Ainda segundo o dicionarista, a palavra preto seria o mesmo de negro, o que também é colocado muito próximo da escravidão, já que o pretinho era associado à mesma coisa que um escravo pequeno314; contudo, nos registros analisados, encontramos um documento onde os nubentes, são considerados como pretos, mas não existe indicativo de escravidão como o nome do antigo dono ou nação de origem. Conforme o registro, aos 20 de maio de 1793, na Igreja Matriz, sendo os nubentes “naturais e moradores” da freguesia, casou-se “por palavras de presente Diogo de Freitas, preto, filho legitimo de Maximo Roriz Seixas e de sua mulher, Eufrazia Roriz de Freitas com Mariana das Virgens, preta, filha legitima de João de Araújo Alves e de sua mulher Luiza Maria das Virgens, todos forros” 315. É possível perceber pelo registro que mesmo não existindo referência à cor dos pais dos consortes e sendo os nubentes naturais da freguesia, estes são qualificados como

pretos, algo não comum, já que preto designava quase sempre escravos nascidos

na África, e não na colônia316, demonstrando a fragilidade do conceito para designar uma pessoa.

312 AMSAR – Livro I – casamento – 1790 – p. 5. 313 FARIA, op. cit., 2004. p. 68.

314 BLUTEAU, Raphael. Vocabulário Português e Latino – (1712-1727). Coimbra: 1712. v. 7, p. 727. 315 AMSAR – Livro I – casamento – 1793 – p. 78.

No assento de casamento ou batismo, os africanos são classificados de acordo com o “gentio” ou “nação” de origem317, não existindo o termo africano, o que poderia ser um indício da palavra não existir na época. Porém, em seu dicionário, Bluteau, já rotula um significado para o vocábulo africano, que seria algo “natural ou concernente da África” 318. Em oposição a isso, Sheila de Castro Faria, afirma que

foi no decorrer do século XIX, no contexto dos esforços para se abolirem o tráfico negreiro e a própria escravidão, que começou a aparecer o termo africano, para indicar escravos procedentes da África. Antes, em nenhum documento assim haviam sido qualificados. A variedade étnica anterior e a cessação definitiva do tráfico, em 1850, transformaram congo, angola, cabinda, mina, nagô, ioruba, accra, monjolo, entre inúmeros outros, em africanos319. (grifo nosso)

A afirmação da autora é comprovada com relação à ausência nos documentos. Entretanto, pelo observado em Bluteau, o termo africano já fazia referência, ao menos no século XVIII, aos escravos procedentes da África e a coisas naturais daquele continente; de tal maneira, não é possível afirmar que o sentido dado à palavra surge somente no decorrer do século XIX.

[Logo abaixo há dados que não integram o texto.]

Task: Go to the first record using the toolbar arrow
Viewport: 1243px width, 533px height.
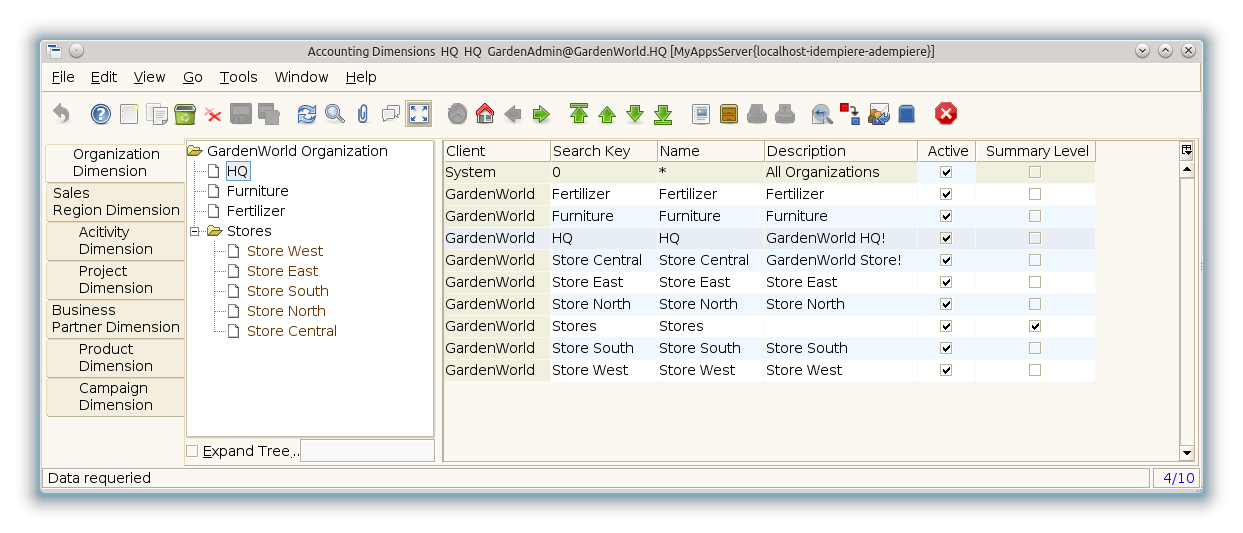Action: coord(579,114)
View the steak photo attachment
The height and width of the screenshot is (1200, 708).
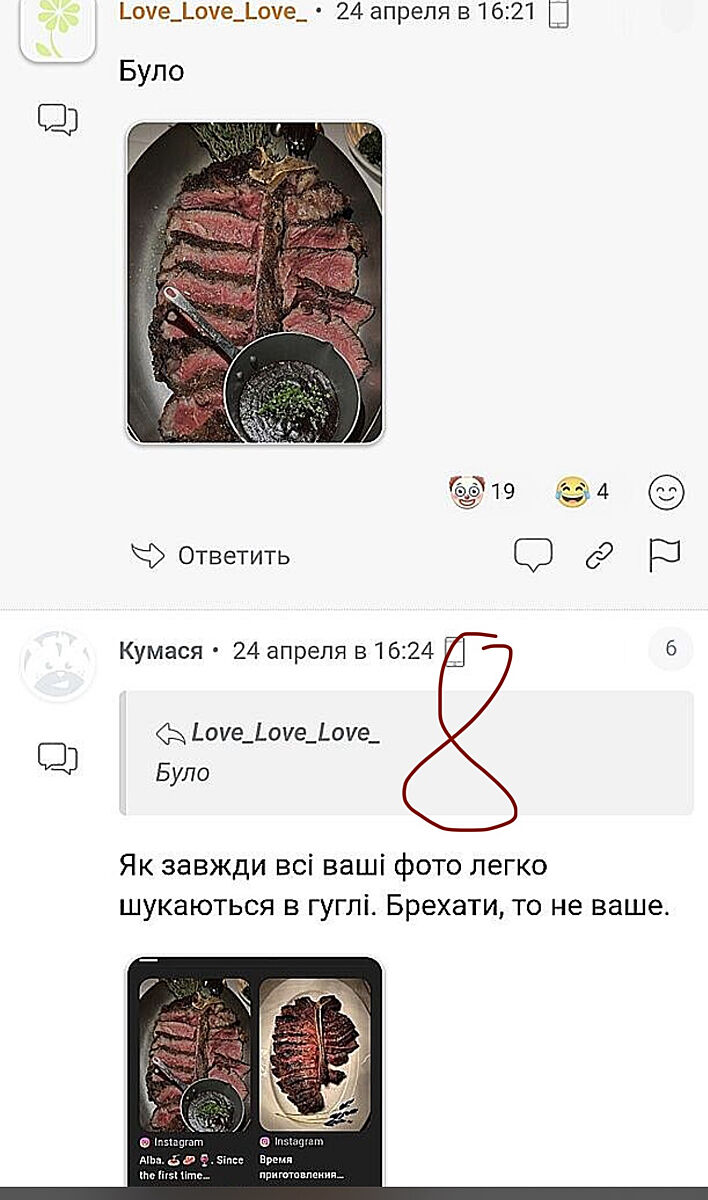pyautogui.click(x=256, y=283)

Em relação aos africanos encontrados por nós nos registros de casamentos, seja contraindo matrimônio com outros do mesmo gentio ou com crioulos, as “nações”, como são indicadas, dizem respeito predominantemente a angolas e

minas, apesar de encontrarmos nos registros casos raros de africanos vindos por

portos em Luanda e na Guiné. Como exemplo das terminações usadas no documento, são Cecília e Manoel320, ambos de sobrenome Marques, tendo adotado este pós-nome do seu dono, o Padre Ignácio Marques. Os nubentes são tidos como “ambos da nação Angola” e por pertencerem a um eclesiástico, acreditamos que este deve ter cuidado em proceder com a união no momento da percepção do interesse dos seus escravos, podendo ter ocorrido por estímulos do próprio religioso. Assim, no dia 8 de janeiro, na Igreja de Nossa Senhora da Saúde, no Poço da Panela, têm sua união celebrada pelo próprio dono.

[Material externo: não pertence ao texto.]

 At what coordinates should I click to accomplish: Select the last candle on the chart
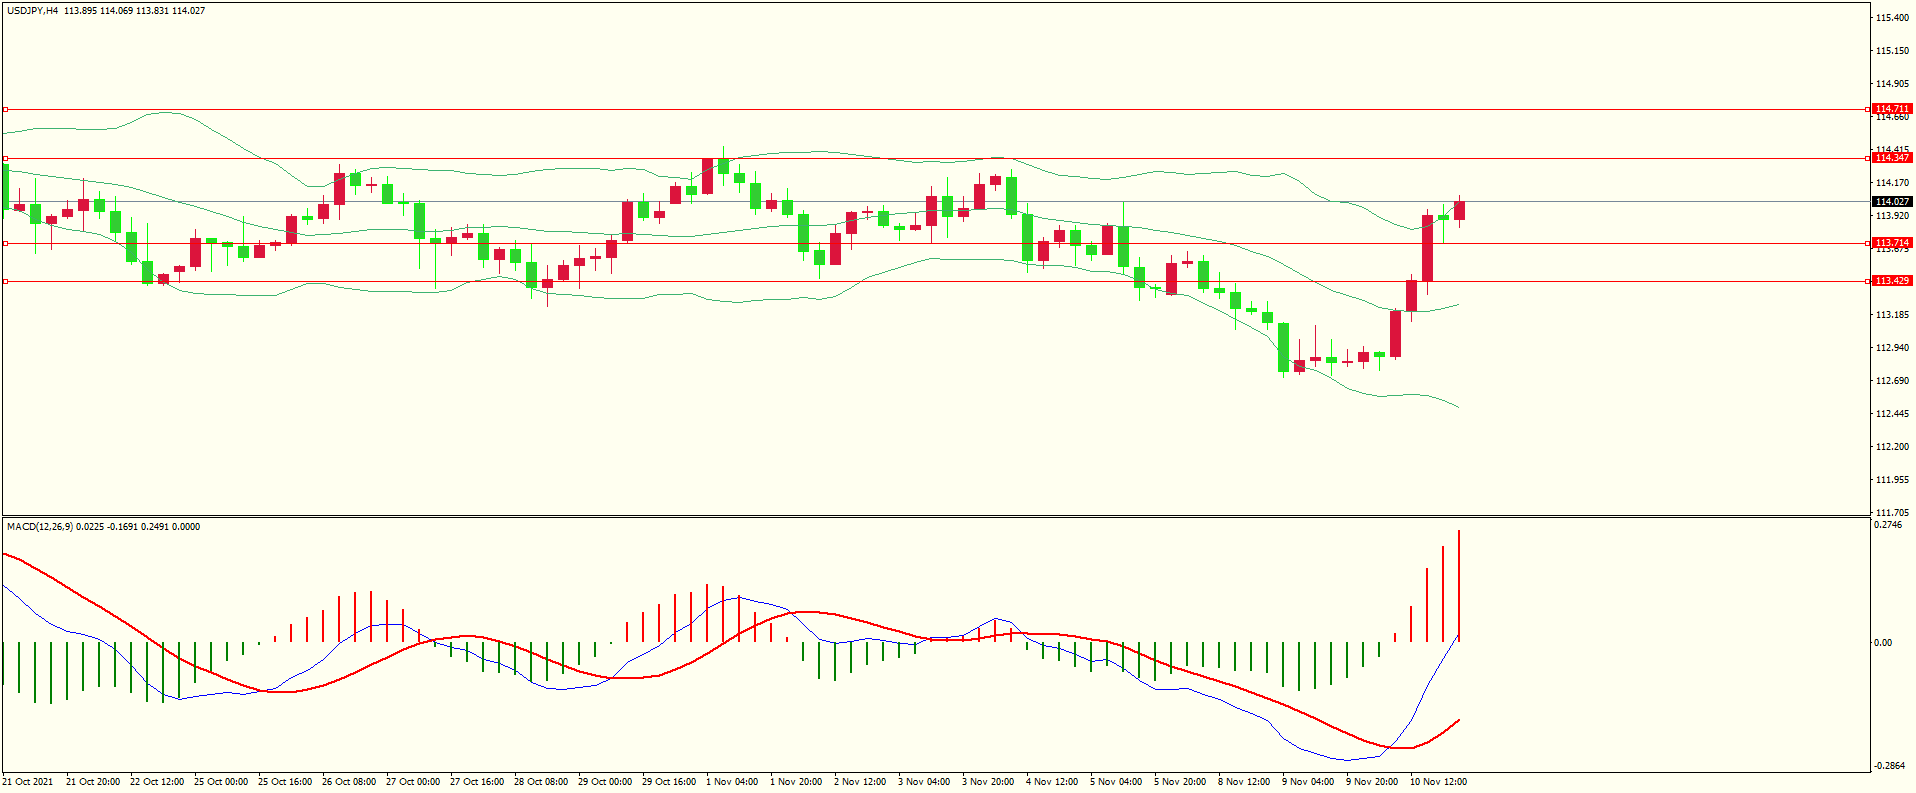tap(1459, 210)
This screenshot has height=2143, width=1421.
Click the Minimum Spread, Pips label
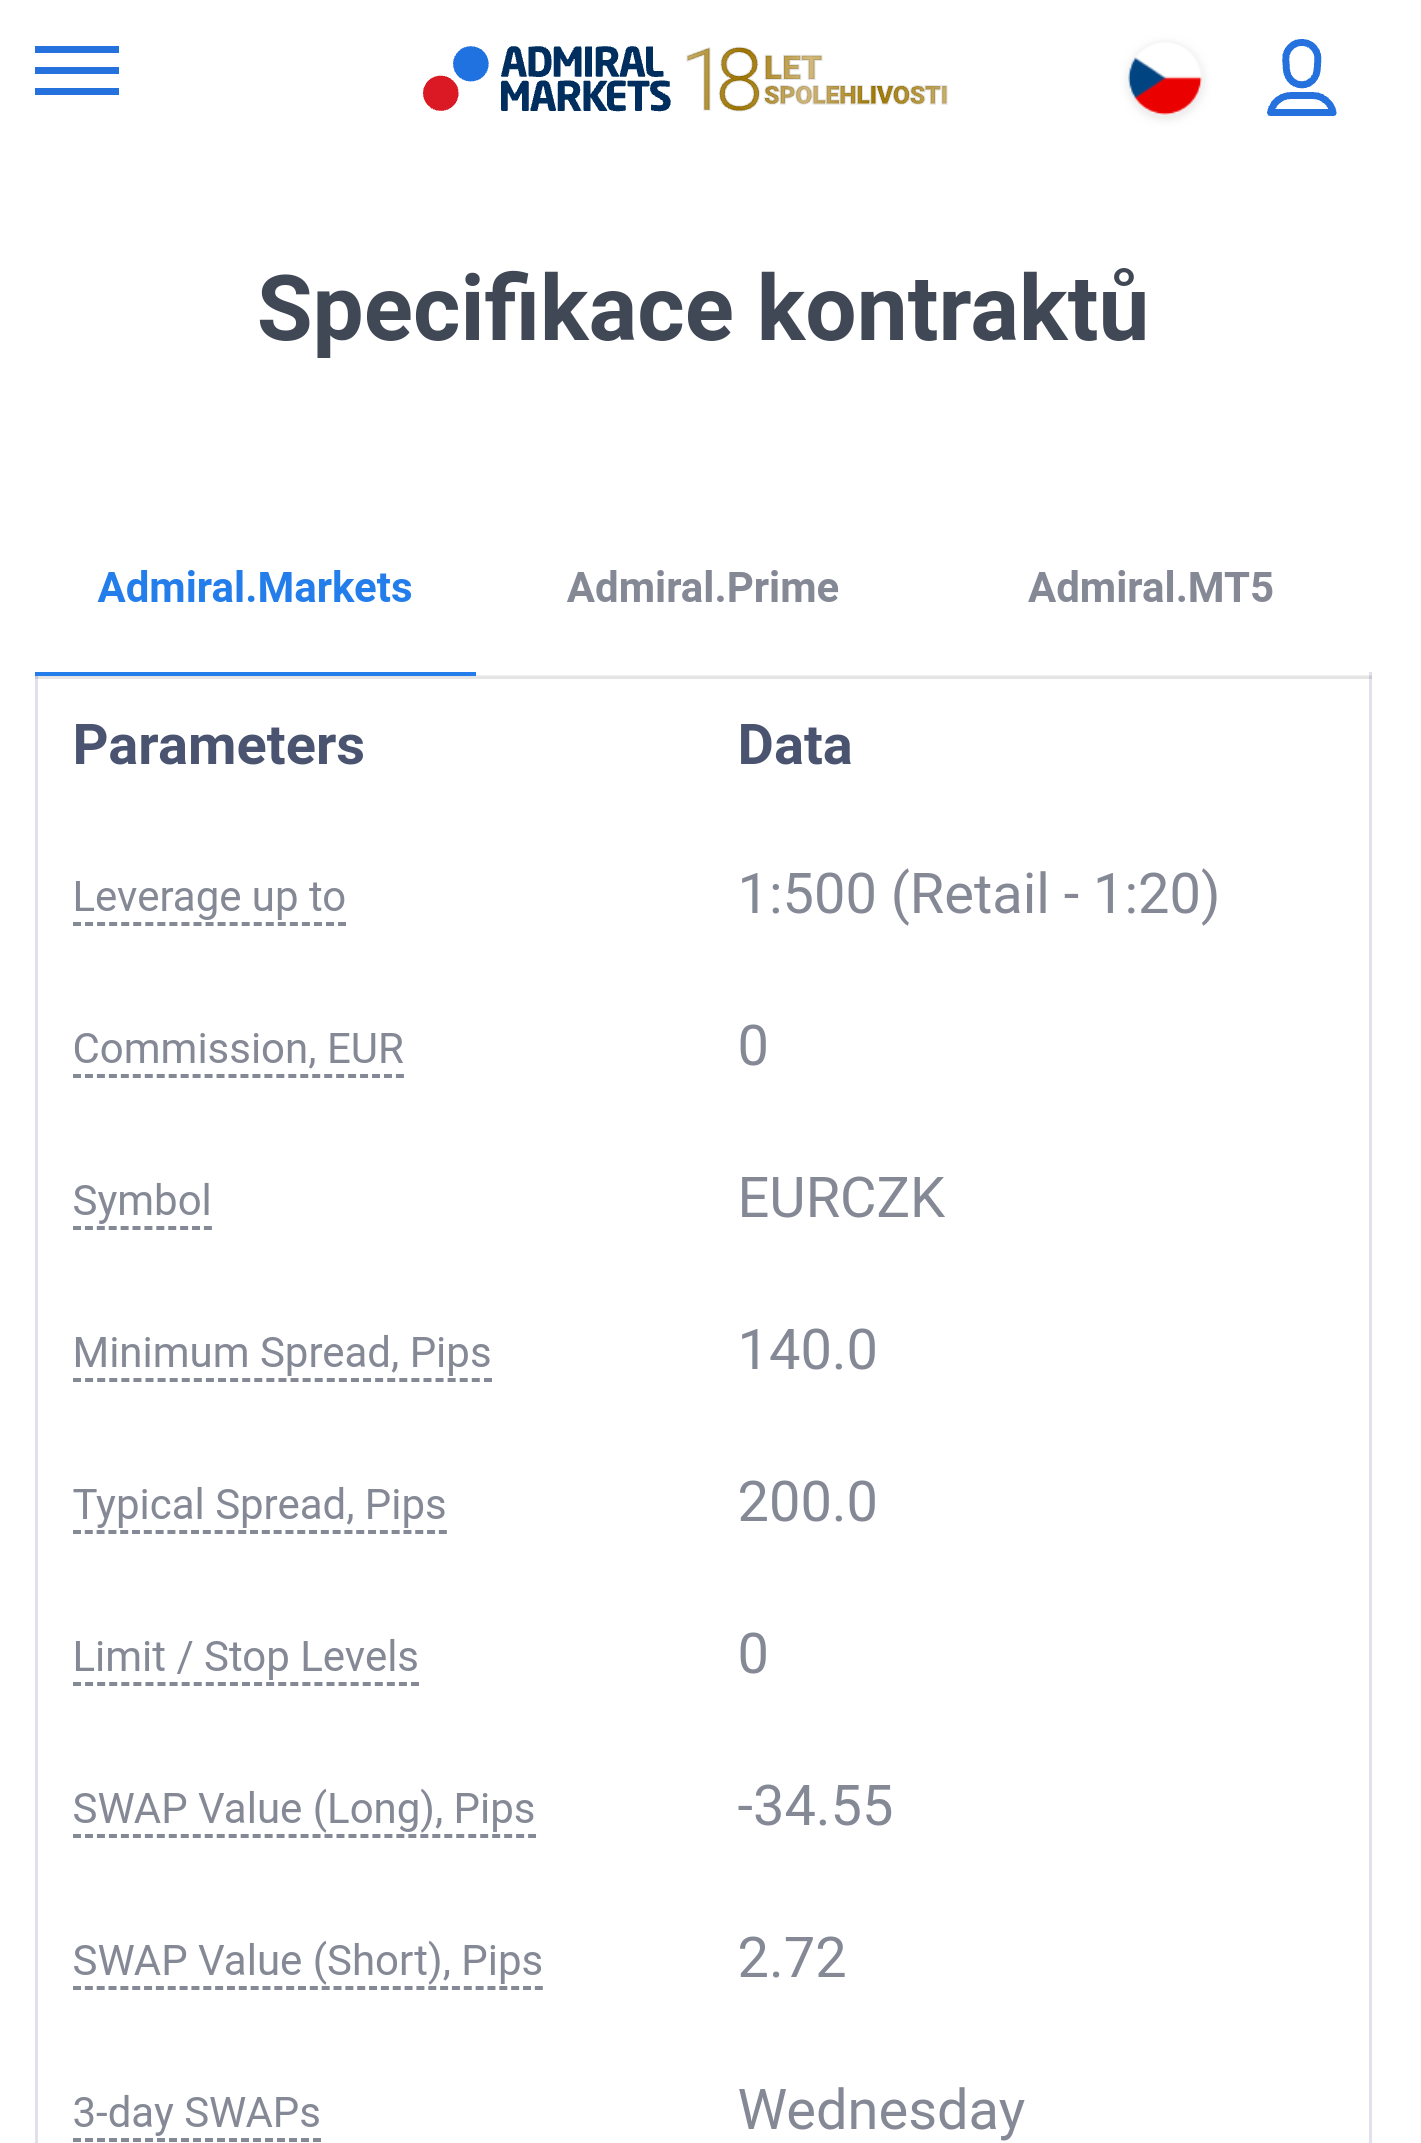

317 Os termos nação e gentio aparecem sempre se referindo aos africanos e não aos poucos indígenas encontrados, estes são tidos como índios. Contudo, na época colonial conforme Ronaldo Vainfas, o índio poderia ser conhecido como “gentios do Brasil”. Ver: VAINFAS. Ronaldo. A Heresia dos Índios: catolicismo e rebeldia no Brasil colonial. Rio de Janeiro: Companhia das Letras: 2005. p. 13.

318 BLUTEAU, Raphael. Vocabulário Português e Latino – (1712-1727). Coimbra: 1712. v. 1, p. 161. 319 FARIA, op. cit., 2004. p. 38.

Uma outra união que serve de exemplo para o termo gentio, é o caso de “Afonso do gentio da Angola com Maria do gentio da Costa” 321. Ambos têm suas origens indicadas a partir do gentio e não da nação, o que caracteriza um uso comum das duas terminações, tendo o mesmo significado nos assentos, serviam para designar os locais de procedência dos escravos e em alguns casos estavam incorporados ao próprio nome.